Professors’ Pastimes

by Sanjana Deshpande and Chloe Yu, Features Editor, Features Reporter

photos contributed by Paige Perkinson and Derek van Beever

For many teachers, teaching is far from their only passion, as many pursue lifelong hobbies ranging from art to music to Pilates.

As a children’s literature author, biology teacher Siana LaForest is one of many teachers with a unique pastime. She said that her books serve as outlets for her creative interests.

“I like the solitude of getting up really early in the morning, opening up my computer and being creative in my mind and inventing stories in my head and putting them down on the page,” she said. “It’s a very solitary pursuit, so it’s very different from teaching, which is a social pursuit.”

Spanish teacher Alexandra Van Buren said that her friends largely influenced her decision to become a Pilates teacher.

“I played a lot of sports growing up, and I had some serious injuries, so I had to do sports which had less of a physical impact on my body, so I got into Pilates. I always danced, and Pilates is like a dance type of exercise. It’s all about core and stretching,” she said. 

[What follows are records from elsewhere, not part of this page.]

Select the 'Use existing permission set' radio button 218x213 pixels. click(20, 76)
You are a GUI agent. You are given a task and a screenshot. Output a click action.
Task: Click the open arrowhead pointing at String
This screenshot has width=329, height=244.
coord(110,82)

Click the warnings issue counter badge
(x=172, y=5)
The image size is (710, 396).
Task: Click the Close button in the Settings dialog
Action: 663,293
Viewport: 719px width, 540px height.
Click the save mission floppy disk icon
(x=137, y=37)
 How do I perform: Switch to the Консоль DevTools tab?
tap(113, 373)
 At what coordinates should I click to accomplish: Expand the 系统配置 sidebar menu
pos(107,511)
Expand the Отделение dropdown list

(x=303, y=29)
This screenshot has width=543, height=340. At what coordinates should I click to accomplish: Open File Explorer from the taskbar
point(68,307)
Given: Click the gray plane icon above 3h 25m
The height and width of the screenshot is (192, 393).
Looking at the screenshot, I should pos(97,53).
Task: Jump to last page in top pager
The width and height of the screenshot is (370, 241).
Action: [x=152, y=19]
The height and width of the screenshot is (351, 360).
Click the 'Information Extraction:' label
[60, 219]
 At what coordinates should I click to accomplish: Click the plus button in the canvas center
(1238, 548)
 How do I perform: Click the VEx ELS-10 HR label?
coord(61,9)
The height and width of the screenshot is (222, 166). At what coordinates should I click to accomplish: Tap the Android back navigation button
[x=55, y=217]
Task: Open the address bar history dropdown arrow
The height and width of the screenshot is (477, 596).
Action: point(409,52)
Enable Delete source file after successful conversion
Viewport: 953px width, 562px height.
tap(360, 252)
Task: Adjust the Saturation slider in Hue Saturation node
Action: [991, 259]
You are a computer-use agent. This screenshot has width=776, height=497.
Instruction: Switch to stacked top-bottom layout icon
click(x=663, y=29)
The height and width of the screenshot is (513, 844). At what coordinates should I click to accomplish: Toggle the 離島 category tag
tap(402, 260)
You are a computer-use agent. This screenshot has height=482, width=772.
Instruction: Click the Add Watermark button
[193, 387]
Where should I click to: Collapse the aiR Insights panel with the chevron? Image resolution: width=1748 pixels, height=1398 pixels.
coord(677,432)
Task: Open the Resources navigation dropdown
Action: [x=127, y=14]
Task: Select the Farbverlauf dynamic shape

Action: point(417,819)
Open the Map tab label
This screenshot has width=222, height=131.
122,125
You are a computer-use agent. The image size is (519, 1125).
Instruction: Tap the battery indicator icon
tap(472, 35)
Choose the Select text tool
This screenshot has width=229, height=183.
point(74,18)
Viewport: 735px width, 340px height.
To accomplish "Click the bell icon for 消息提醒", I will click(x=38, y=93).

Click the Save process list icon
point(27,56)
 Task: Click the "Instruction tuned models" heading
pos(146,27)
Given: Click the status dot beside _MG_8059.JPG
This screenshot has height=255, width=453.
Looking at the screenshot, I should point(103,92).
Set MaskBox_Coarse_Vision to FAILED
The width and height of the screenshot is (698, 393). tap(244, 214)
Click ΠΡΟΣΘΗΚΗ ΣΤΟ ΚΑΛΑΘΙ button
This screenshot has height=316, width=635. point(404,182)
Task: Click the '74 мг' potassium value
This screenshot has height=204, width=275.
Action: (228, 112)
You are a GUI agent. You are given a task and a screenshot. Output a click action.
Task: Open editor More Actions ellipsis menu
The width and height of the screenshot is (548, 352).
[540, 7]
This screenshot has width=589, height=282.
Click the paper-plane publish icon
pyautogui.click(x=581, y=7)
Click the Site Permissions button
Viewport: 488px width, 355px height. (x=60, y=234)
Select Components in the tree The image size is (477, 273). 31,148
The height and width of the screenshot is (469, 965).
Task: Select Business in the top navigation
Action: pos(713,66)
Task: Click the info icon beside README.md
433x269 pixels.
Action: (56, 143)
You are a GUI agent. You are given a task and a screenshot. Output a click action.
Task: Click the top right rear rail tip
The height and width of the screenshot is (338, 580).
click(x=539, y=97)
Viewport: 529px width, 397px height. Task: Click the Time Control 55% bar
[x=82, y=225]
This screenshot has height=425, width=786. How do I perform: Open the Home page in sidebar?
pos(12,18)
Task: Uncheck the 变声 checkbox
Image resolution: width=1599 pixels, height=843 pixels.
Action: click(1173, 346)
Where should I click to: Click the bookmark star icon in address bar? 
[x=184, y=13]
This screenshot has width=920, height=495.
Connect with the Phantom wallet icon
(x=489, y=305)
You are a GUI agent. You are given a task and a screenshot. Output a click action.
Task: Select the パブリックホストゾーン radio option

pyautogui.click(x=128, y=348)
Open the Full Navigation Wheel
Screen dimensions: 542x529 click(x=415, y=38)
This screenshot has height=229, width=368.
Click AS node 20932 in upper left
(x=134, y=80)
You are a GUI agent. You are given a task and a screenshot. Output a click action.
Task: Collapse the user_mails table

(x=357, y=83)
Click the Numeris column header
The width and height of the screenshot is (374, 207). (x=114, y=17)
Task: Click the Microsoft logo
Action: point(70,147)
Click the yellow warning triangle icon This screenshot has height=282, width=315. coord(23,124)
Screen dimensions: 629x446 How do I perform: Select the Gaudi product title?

“One day, when my friends said that I should become an instructor, I was like, ‘that sounds like a good idea,’ so I did a certification program … and now I teach a few days a week.”

As the owner of the small business Belenky’s Sculpture and Welding, art teacher Paul Belenky said that he developed his art and teaching careers simultaneously.

“I started working as an awning maker,” he said. “It was a lot of welding and sculpture in doing that, and it gave me a lot of the skills that I need and have now to teach other people and make things for people.”

Alongside working as a public speaking and acting teacher at South, Paige Perkinson has acted in multiple regional professional productions.

“It can be a lot because professional shows expect people to rehearse for 36 hours a week, but then I’m here as well, so when I rehearsed late at night, I was working two jobs, which is a lot of time and energy,” she said. “It’s a logistical nightmare, but it’s still totally worth it to keep my acting career going because that’s what really fills my cup.”

Physics teacher Derek Van Beever is a vocalist, bass player and keyboardist in Sleepyhead, a band he formed with several other Newton teachers. Van Beever said he uses his love for music as a vehicle to connect with students who share his passion.

“If they show that they’re interested in music, I try to learn about what they’re interested in and have a conversation with other people who are passionate about music,” he said. “I love talking about music.”

Van Buren said that while she enjoys teaching Pilates, the reward of watching students grow throughout the year in her Spanish classes is unmatched.

“I like teaching Pilates, but it gets a little repetitive, whereas I feel like we’re working on different things up here in Spanish, and there’s a lot of progress that students make.” she said. “People do make a lot of progress in Pilates, but I see a lot of new people constantly, so you’re not seeing that same arc of progression that I see with my Spanish students here.”

Perkinson said that while balancing her two lives comes with challenges, she gets the best of both worlds by doing what she loves in and out of the classroom.

“The way that you get to a fulfilling life is to make your life’s goal general enough that it will satisfy you. My life’s goal is to have a life in theater,” she said. “If I were always on stage, that would be nice, but I’m satisfied and I’m happy because I attained this goal. I have the goal that I set out for myself by having a life in the theater and getting to make theater every day all the time.”